Il semble qu’il nous impose des limites pour que des accusations soient portées dès qu’elles sont dépassées. Nous constatons qu’il utilise nos plans. Il manipule nos plans pour pouvoir porter des accusations contre nos membres. Je ne pense pas que nous puissions aller de l’avant de façon positive avec le MPO.

La sénatrice Ataullahjan : Le comité a entendu dire que le MPO est maintenant ouvert aux idées des Premières Nations. Vous avez déjà plus ou moins répondu à ma question. Avez-vous aussi l’impression qu’il est prêt à vous écouter? Est-ce l’impression que vous avez lorsque vous interagissez avec le MPO? Vous venez de dire que le conflit a été créé par le MPO. Pourtant, on nous dit maintenant qu’il est ouvert à vos idées. Est‑ce l’impression que vous avez?

Mme Glasgow : Il est prêt à nous écouter.

La sénatrice Ataullahjan : Des idées, oui.

Mme Glasgow : Oui. Lorsqu’il s’agit d’élaboration conjointe, j’ai l’impression qu’il est ouvert à nous écouter simplement pour cocher une case dans sa liste et dire : « Nous avons écouté la Première Nation. » C’est maintenant « nous l’avons élaboré ensemble », alors que, tout ce qu’ils font, c’est écouter, mais ils ne prennent rien de ce que nous avons dit et ne l’appliquent à rien. J’ai l’impression que cela leur sert simplement à cocher une case, mais ce n’est pas significatif.

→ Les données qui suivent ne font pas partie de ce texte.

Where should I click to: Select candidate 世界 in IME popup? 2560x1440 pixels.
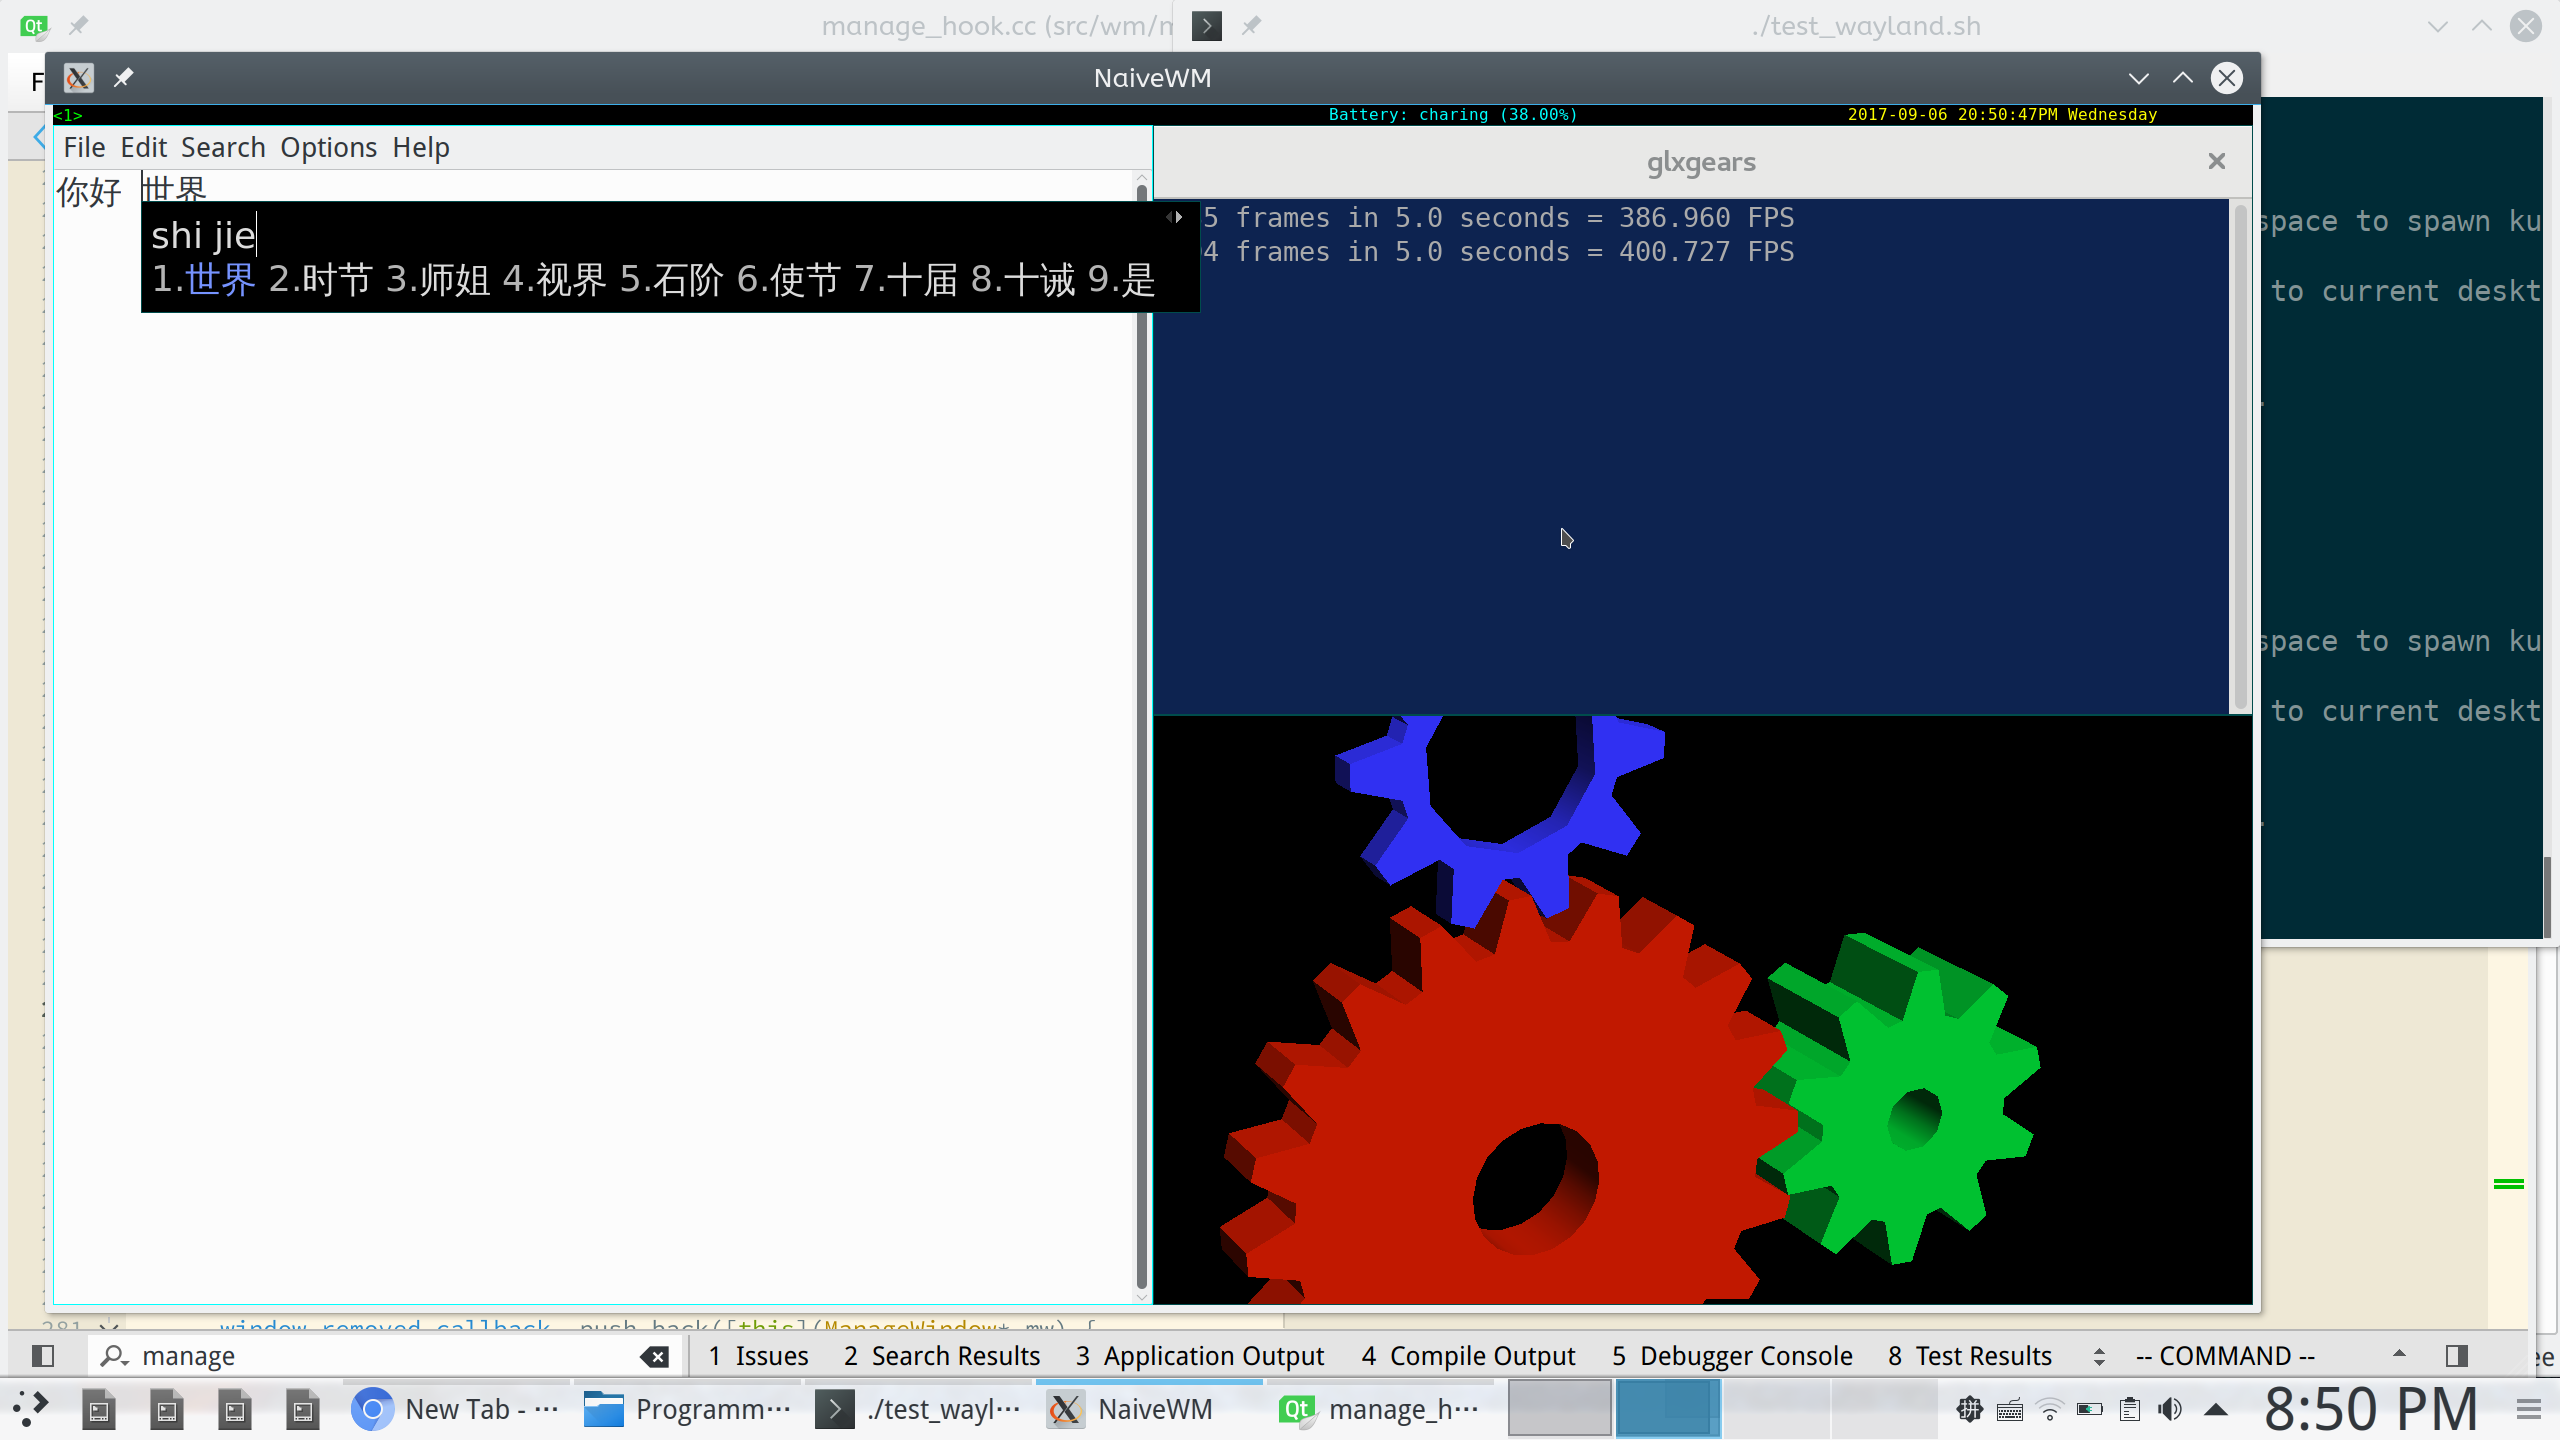(220, 280)
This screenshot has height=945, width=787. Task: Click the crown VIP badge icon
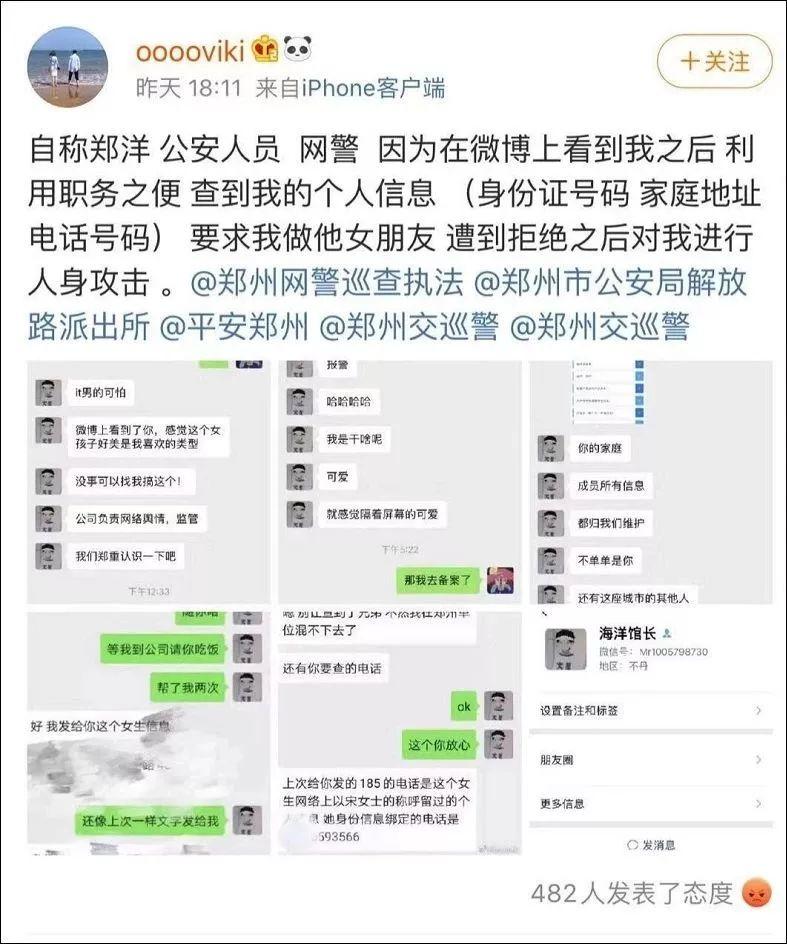click(265, 49)
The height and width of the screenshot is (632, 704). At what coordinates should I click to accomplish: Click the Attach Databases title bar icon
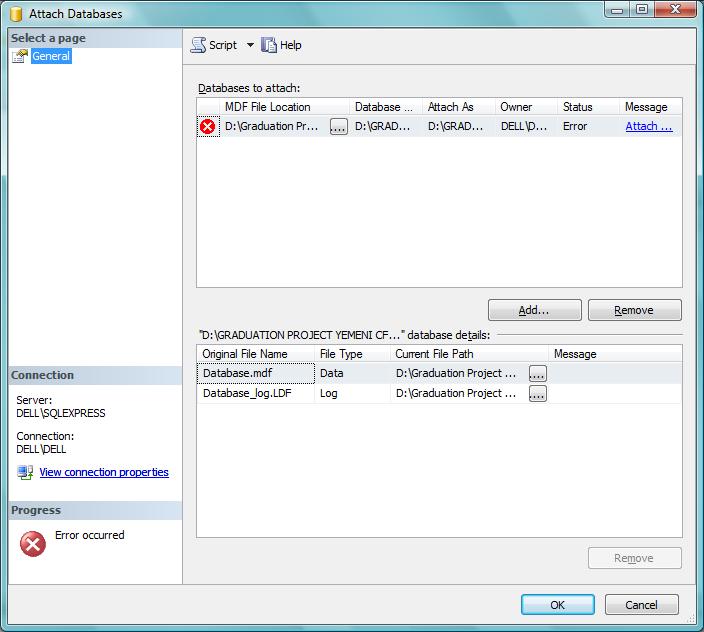17,14
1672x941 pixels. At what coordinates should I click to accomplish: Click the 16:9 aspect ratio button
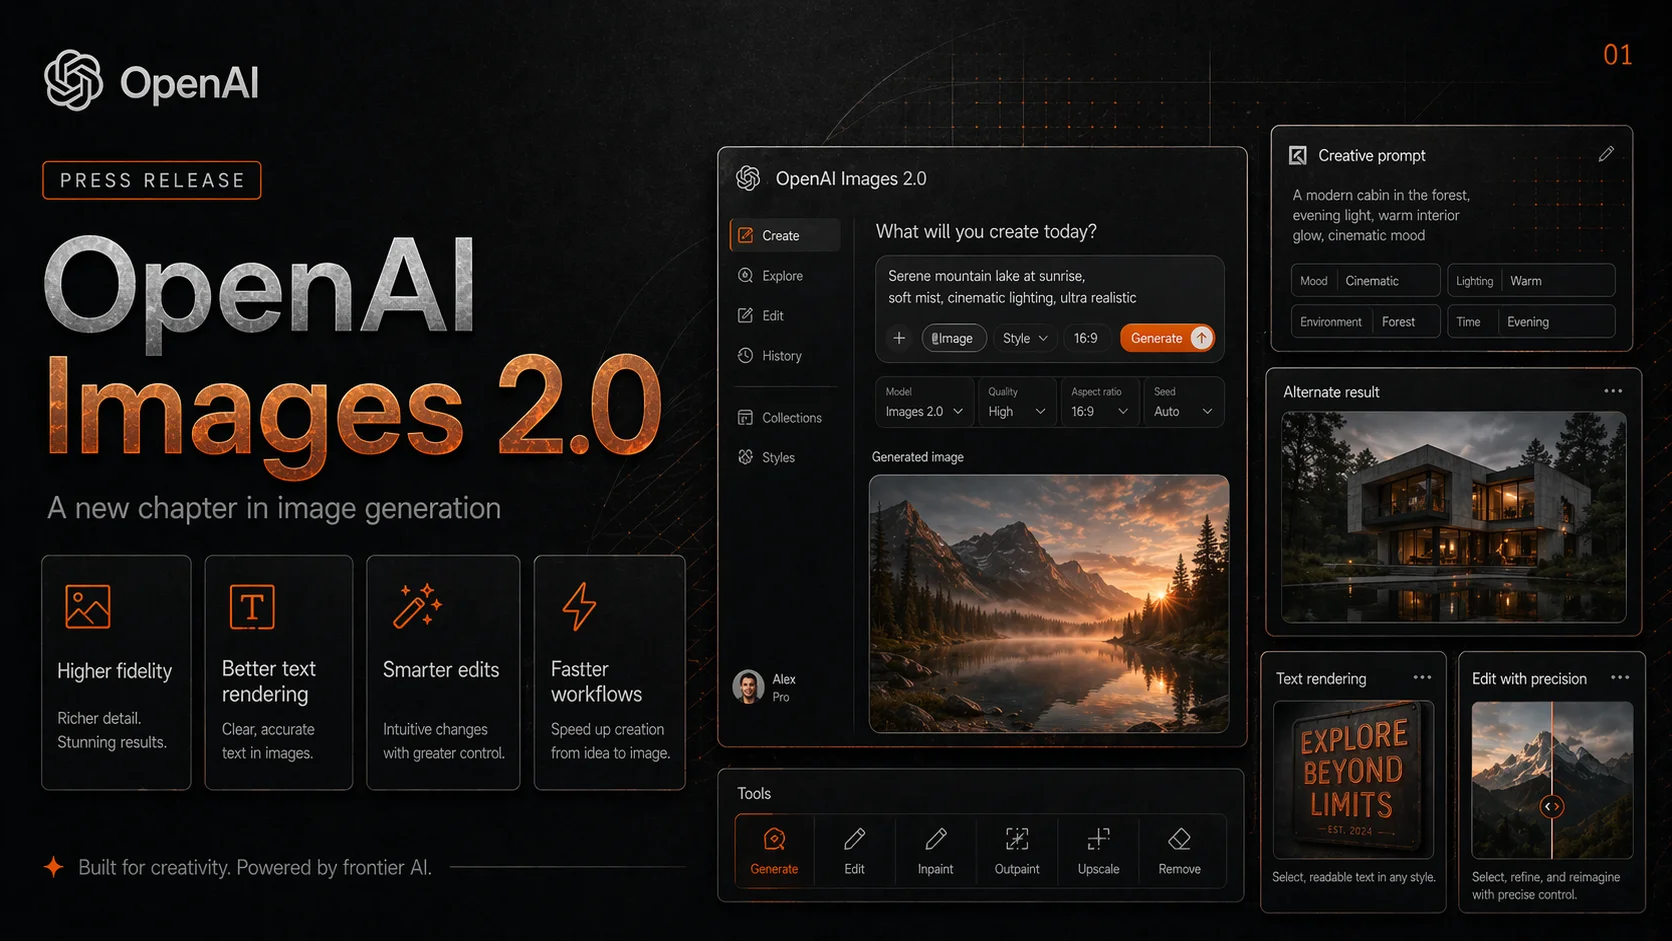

La sénatrice Ataullahjan : Je vous remercie de votre franchise.

La sénatrice Cordy : Merci d’être ici. Vos réponses sont très concrètes. C’est utile.

Comme je viens de la Nouvelle-Écosse, je me souviens de l’arrêt Marshall de 1999. C’était il y a 24 ans. Nous sommes ici, à Ottawa, à parler encore du fait que l’arrêt Marshall n’est pas mis en œuvre et n’est pas appliqué par le gouvernement. Nous aimerions si possible brasser les choses et voir si nous pouvons faire en sorte qu’elles commencent à changer.

Les discussions devraient se tenir de nation à nation. Ce que nous avons entendu de votre part et de celle de nombreux autres témoins, c’est que, en fait, ce n’est pas une discussion de nation à nation : il y a une hiérarchie, et les collectivités autochtones sont en dessous, donc pas sur un pied d’égalité. Je le dis à ma manière. C’est l’impression que me donnent les témoins que nous avons entendus.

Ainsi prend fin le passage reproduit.